Because balls in Vienna do not usually start until later in the evening (9 pm) it is customary to have dinner several hours before the ball commences. Otherwise, it can be somewhat more challenging to dance the Viennese waltz immediately after a large meal. However, some balls, especially in the US, may include dinner.

Thirty minutes or an hour after doors open Viennese balls formally begin with the opening ceremony, which includes a polonaise, a waltz, and either the Fledermaus Quadrille or an originally choreographed dance. This is always performed by the opening committee, which consists of dozens of young couples dressed in black (men) and white (women). The opening ceremony may also include short ballet, opera, or orchestral performances, as well as a brief speech by a prominent dignitary

Outside of Vienna, balls that do not include an opening ceremony sometimes begin the evening with a grand march in which everyone may participate.
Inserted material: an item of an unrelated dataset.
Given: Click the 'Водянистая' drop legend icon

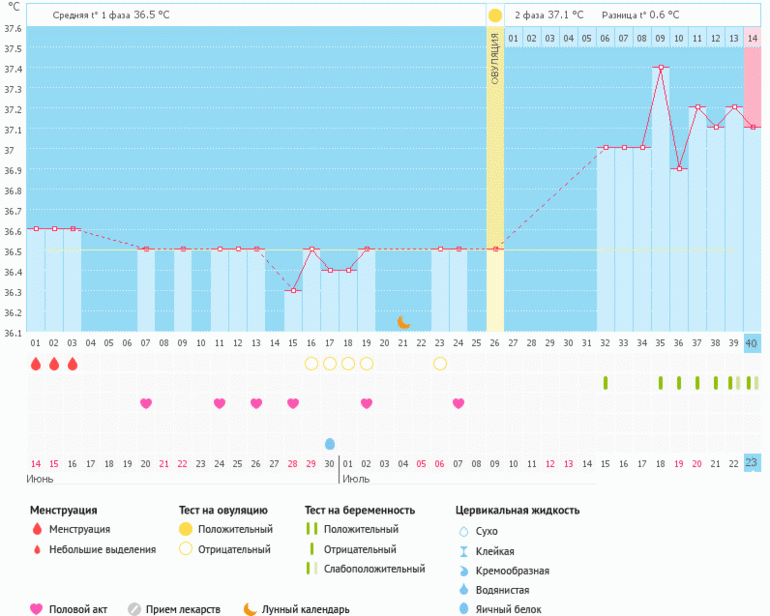Looking at the screenshot, I should coord(462,589).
The opening ceremony ends with the proclamation "Alles Walzer!" (Everyone waltz!) Attendees flood the dance floor for the very first waltz. Ironically, the floor can sometimes become so densely packed that it is not possible to dance the Viennese Waltz.

The more traditional Viennese balls will consist almost entirely of Viennese waltzes and polkas. The evening could also include a few modern ballroom dances, such as a tango or foxtrot. However, the large balls in Vienna also include a significant mix of latin, swing, and pop music. At or after midnight it is also customary for attendees to form long lies across the ballroom to dance the Fledermaus Quadrille.

One should be cautioned that in Vienna there are hundreds of balls every winter, some of which are not very traditional, with a few "balls" where there is no dancing at all!

For most balls in Vienna the gentleman is expected to ask the lady to dance, and it is not common for them to ask a total strangers.

It is standard ballroom etiquette that if a gentleman asks a lady to dance, she will not casually decline his request. If she is temporarily unavailable for this dance because she has already promised this dance to another gentleman, is tired, or unfamiliar with this dance, then she should ask if she can dance with him at a later time. Accepting a dance does not necessarily imply any personal attraction or social commitment to the gentleman.

The most proper way for a gentleman to ask a lady to dance is to ask if he might have the honour of dancing with her. At the beginning of the dance he will offer his right arm to the lady, who will place her left hand on his arm and walk with him onto the dance floor. At the very beginning and end of the dance they may bow and curtsey to each other. Unless they decide to continue for the next dance, he will again offer his right arm and escort her off of the dance floor. He should never abandon her in the middle of the dance floor.

Gentlemen have the obligation to make sure that all ladies are asked to dance. If a gentleman sees a lady who has not been asked to dance for a long time then he should take the initiative to ask her to dance once, even if he finds her personally unattractive. (The Mr. Darcy mentality is not strongly recommended.) Asking a woman to dance does not necessarily imply any personal attraction or social commitment to the lady. If the lady is married or came to the ball with a partner then it is best for him to first ask her partner if he could dance with her.

A gentleman should never try to ask a lady to dance while she is currently dancing with someone else. Cutting in is considered rude and unacceptable ballroom practice. The lady should decline such a request and instead suggest a later dance.

Faster dancers circulate along the perimeter of the ballroom. Slower couples dance closer to the center. Always move along the line of dance, never against it. Only slow down or stop temporarily if your path ahead is blocked by others. At times when the floor is too densely packed to dance the Viennese waltz, it may be best to wait a few dances for the crowds to thin.